• AAO PPP Retina/Vitreous Committee, Hoskins Center for Quality Eye Care
    Retina/Vitreous

    Abstract

    By the American Academy of Ophthalmology Preferred Practice Pattern Retina/Vitreous Committee: Christina J. Flaxel, MD,1 G. Atma Vemulakonda, MD,2 Ron A. Adelman, MD, MPH, MBA, FACS,3 Steven T. Bailey, MD,4 Amani Fawzi, MD,5 Jennifer I. Lim, MD,6 Gui-shuang Ying, MD, PhD7

    As of November 2015, the PPPs are initially published online-only in the Ophthalmology journal and may be freely downloaded in their entirety by all visitors. Open the PDF for this entire PPP or click here to access the journal's PPP Collection page.

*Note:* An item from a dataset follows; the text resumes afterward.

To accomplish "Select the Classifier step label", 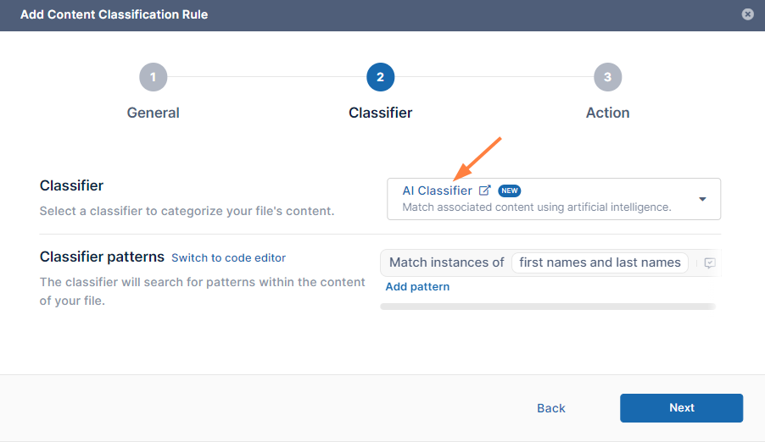I will tap(380, 113).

    1Casey Eye Institute, Oregon Health & Science University, Portland, OR

    2Department of Ophthalmology, Palo Alto Medical Foundation, Palo Alto, CA

    3Yale University Eye Center, New Haven, CT

    4Casey Eye Institute, Oregon Health & Science University, Portland, OR

    5Feinberg School of Medicine, Northwestern University, Chicago, IL 

    6University of Illinois at Chicago, Chicago, IL

    7Center for Preventative Ophthalmology and Biostatistics, Department of Ophthalmology, Perelman School of Medicine, University of Pennsylvania, Philadelphia, PA

    Highlighted Findings and Recommendations for Care


     

    Macular holes are more common in females than in males and usually occur after age 55. There is a high rate of macular hole formation in the fellow eye (10%-15%) in the 5-year period after a macular hole occurs in the first eye.


     

    Patients with vitreous traction and no macular hole (stage 1-A or 1-B) should be observed without treatment, because they often remain stable or even improve. Currently, there is no evidence that treatment improves the prognosis.


     

    Most patients with stage 2 to 4 macular holes will have a poor prognosis without treatment. The visual prognosis is good following successful macular hole closure. The benefits of treatment designed to achieve macular hole closure should be discussed.


     

    Studies report that approximately 90% of recent macular holes that are <400 µm can be closed with vitrectomy surgery.


     

    The early detection of a macular hole is associated with both a higher closure rate after vitrectomy surgery as well as better postoperative visual acuity.


     

    Careful removal of the internal limiting membrane (ILM) during vitrectomy surgery increases the macular hole closure rate without adversely affecting the visual acuity


     

    Cataract is a frequent complication of vitrectomy surgery to repair macular holes. This risk should be discussed with patients preoperatively, and postoperative monitoring is advised.